Another more active thing you can do is to take a break and do 30-60 seconds of intensive exercise. For example, dropping down next to your desk and doing twenty push-ups will provide immediate relief from anxiety. You might feel that getting pumped up is the opposite of what you need, but a hit of 30 seconds of intensive exercise can give you a hit of endorphins, lower your stress, and give you some mental clarity for 75 minutes.
By taking action against anxiety, you will directly improve your focus on your work, leading to greater use of your time.
When the brain is working hard to complete a task (either because it is difficult or boring), it will tend to seize any opportunity to stop that mental process and do something easier and more enjoyable.
In the modern world, we have become conditioned to get quick gratification from doing things like checking to see if we have any new social media messages or having a quick look at humorous photos and videos available on apps like Instagram and Tik Tok.
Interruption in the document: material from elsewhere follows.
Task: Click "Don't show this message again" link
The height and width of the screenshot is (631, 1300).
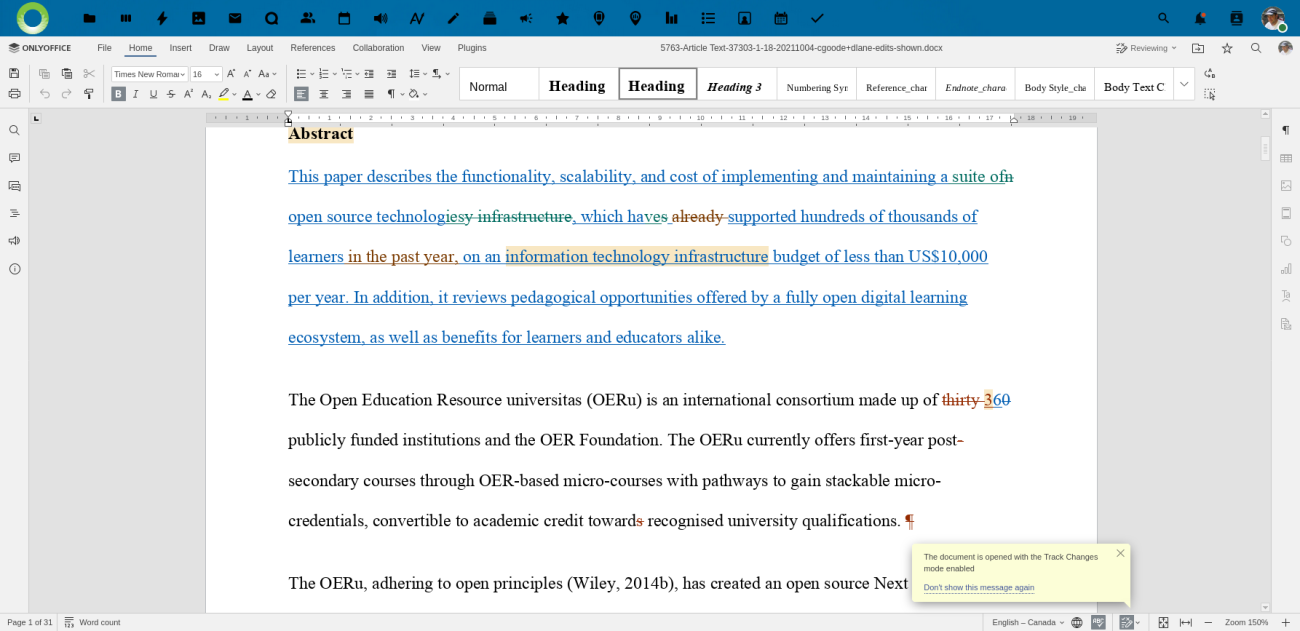Action: coord(979,588)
We all know the feeling of switching tabs to a social media site and then suddenly realising that fifteen minutes have just slipped by.
You can train yourself to not divert your attention to these things. But the easiest way to avoid distraction is to put measures in place to physically disable your access to them. For example, you can turn your phone off, set lockout timers, or disable certain websites on your computer.
You may also need to block out other distractions, such as noise or conversation with your colleagues. Doing this may require using headphones and listening to music or letting your coworkers know that you can’t be disturbed for certain periods. Don’t worry about it, productivity is cool.
Break Time into Small Blocks
It’s a truism that scheduling your time will lead to better workload management. But you still need to do it effectively.
An example of poor scheduling is to allocate a three-hour block to a particular task. Most of us can’t work for three hours straight, and almost none of us can do so with any level of efficiency.
A well organised time schedule will break a day down into much smaller and more manageable blocks. So, if you have a big task, allocate three separate 55-minute blocks to it with 5-minute micro-breaks in between.
Break Tasks into Small Blocks
To complement proper time scheduling, you should also break your tasks down into more manageable blocks. For example, you may wish to set particular word-count objectives for each time block.
Exactly how you break your tasks down will be dependent upon your job and the nature of your work on any given day. To be most effective you should set objectives that are actually achievable within the set time periods. Being overly ambitious when setting objectives can actually reduce productivity because you will become dispirited and lose momentum.
It’s about keeping the scoreboard ticking over.
Improve Cognitive Focus
An underappreciated tactic for improving time management in the office is to actually train your brain to maintain better cognitive focus. If you can optimise your brain’s attention span, you will work faster and save time.
The human brain has a natural tendency to conserve cognitive resources, which unfortunately leads to easy distraction from tasks that require intensive or enduring mental effort. But you can train your brain into better mental habits.
In particular, there are many online programs available to strengthen neural pathways. These programs involve exercises designed to improve neuroplasticity, memory, and reasoning. If you strengthen the neural architecture you use in basic activities like memory games, maintaining focus for long or complex tasks will automatically improve.
Finally, another effective way of managing your time better is to give yourself rewards for working for certain periods and achieving certain objectives. These rewards could involve such things as a walk to get a coffee, an edible treat, or five minutes in the breakroom.
Setting yourself rewards will train you to be more disciplined with your time. It will also allow you to enjoy your work more, warding off negative emotions that will hamper your time management.